How a single feasibility study could flip the script on nuclear in India—and why the power sector can’t afford to sit this one out.
India’s power sector just got a signal worth celebrating. NTPC, the country’s largest power producer, has brought in Accenture to study the feasibility of installing Small Modular Reactors (SMRs) at retired thermal power sites. This is an initiative that dovetails with the nation’s bold target of achieving 100 GW of nuclear capacity by 2047.
More than a project announcement, this appears as a statement of intent. For decades, nuclear energy in India has been framed as slow-moving, state-led, and closed to private participation. This latest step, combined with the government’s parallel move to address private sector concerns through proposed amendments to nuclear liability laws, marks a fresh chapter where nuclear could be repositioned as an agile, investable, and climate-critical energy source.
Here’s why this is worth celebrating
Purely from a strategic comms perspective, NTPC’s choice of Accenture sends a signal to the industry: India is not just scaling nuclear, it is doing so with global-standard expertise. In SMRs, India finds a technology that can change the tone of the nuclear conversation: safer, faster to deploy, and suited for repowering old thermal plants.
The “from ash pits to atom power” story is ready-made for the kind of positive sector-wide narrative that boosts confidence, attracts talent, and encourages investment. But stories don’t tell themselves. They need deliberate amplification.
From a regulatory perspective, this move also comes at a time when the government is signalling its intent to bring the private sector into civil nuclear energy. By publicly addressing liability law concerns, policymakers are unlocking a decades-old bottleneck. For stakeholders, whether utilities, investors, or regulators, this is the moment to lean in, because the legal foundations for a broader nuclear market are being laid.
Why Strategic Communications is the missing link
If India wants this moment to catalyse greater nuclear adoption, the announcement can’t just be a one-day headline. It needs to be the opening act of a sustained campaign that:
Builds public trust by reframing nuclear as clean, safe, and modern.
Educates investors on new technologies like SMRs and on changing liability laws.
Engages policymakers to keep reforms and incentives aligned with deployment timelines.
Inspires the sector workforce by presenting nuclear as an innovation-led career path.

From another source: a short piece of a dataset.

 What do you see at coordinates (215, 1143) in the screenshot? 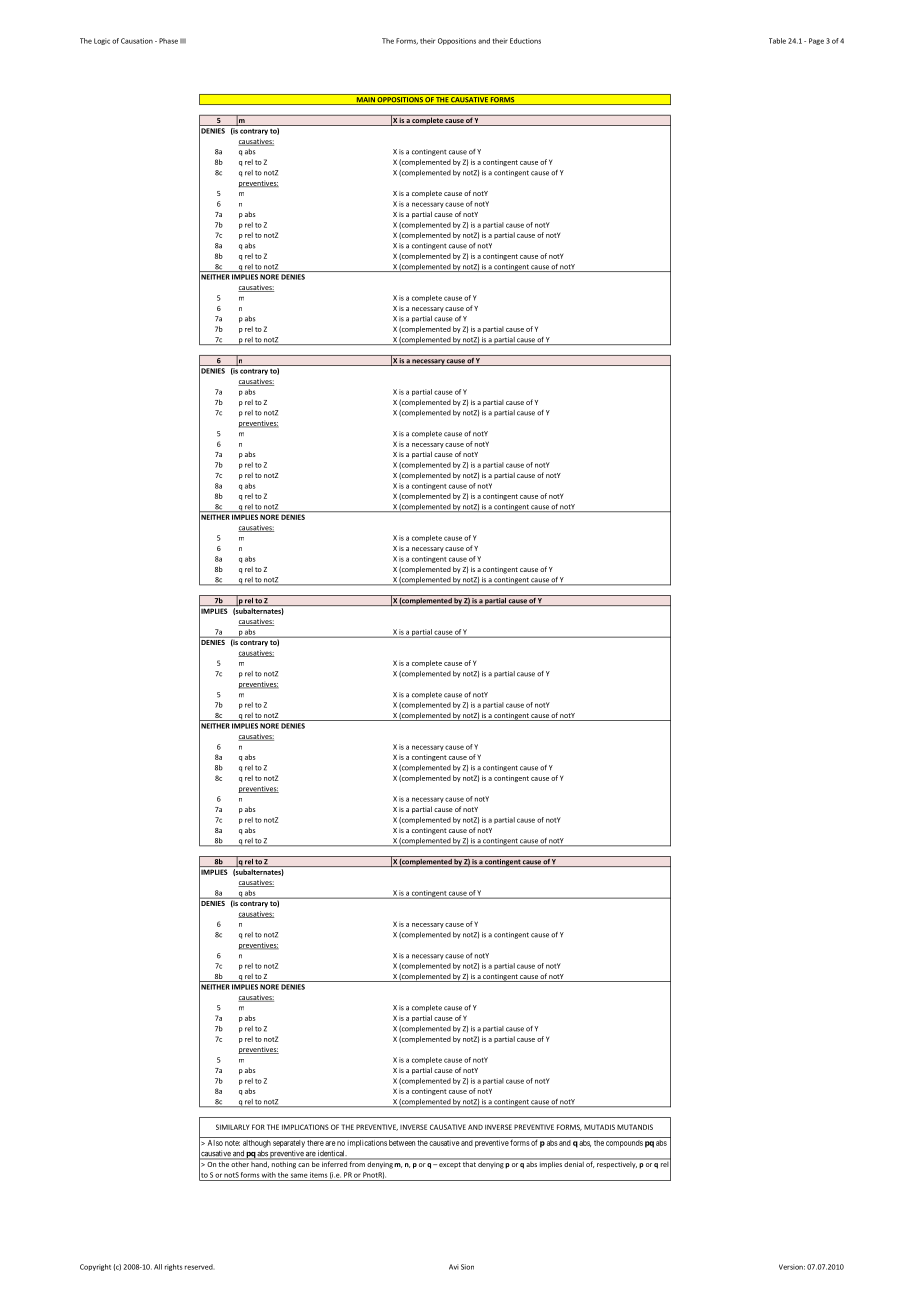
I see `Also` at bounding box center [215, 1143].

Without strategic amplification, such developments risk being seen as “just another feasibility study” rather than a potential turning point in India’s clean energy journey.
So, what is to be done?
This is the time for utilities, EPCs, financiers, and technology providers to start thinking about nuclear not as a distant diversification, but as a viable, near-term growth frontier.
SMRs offer the sector something rare: scalability without the prohibitive timelines and costs of conventional nuclear plants. Pair that with a legal framework that reduces investor risk, and the conditions for growth are aligning.
But conditions alone won’t drive demand. Perception will. And perception is shaped through deliberate, consistent, and multi-stakeholder communication.
Parting Thought
India’s power sector loves talking about solar parks, battery storage, and green hydrogen. But nuclear? It’s often left in the “someday” basket, seen as too slow, too complex, too politically charged.
That mindset is dangerous. And the NTPC–Accenture SMR partnership shakes up to reality. If we, as an industry, treat this like just another feasibility study, we’ll miss the moment when nuclear could reclaim its seat at the clean energy table.
If we believe solar and wind alone can meet our long-term baseload needs, we’re betting on an unproven equation. Nuclear, especially in modular, site-repurposed form, deserves not just a seat at the table, but a louder voice in the room.
This partnership is that voice. The question is, will the industry amplify it… or let it fade into the background noise?
In short, it’s a moment to amplify. Because if the story is told right, it won’t just inform the market, it will expand it.


One response
Why are we assuming that this repurposing of old retired plants will mean deployment of SMRs…????
Does the contract Document say so…??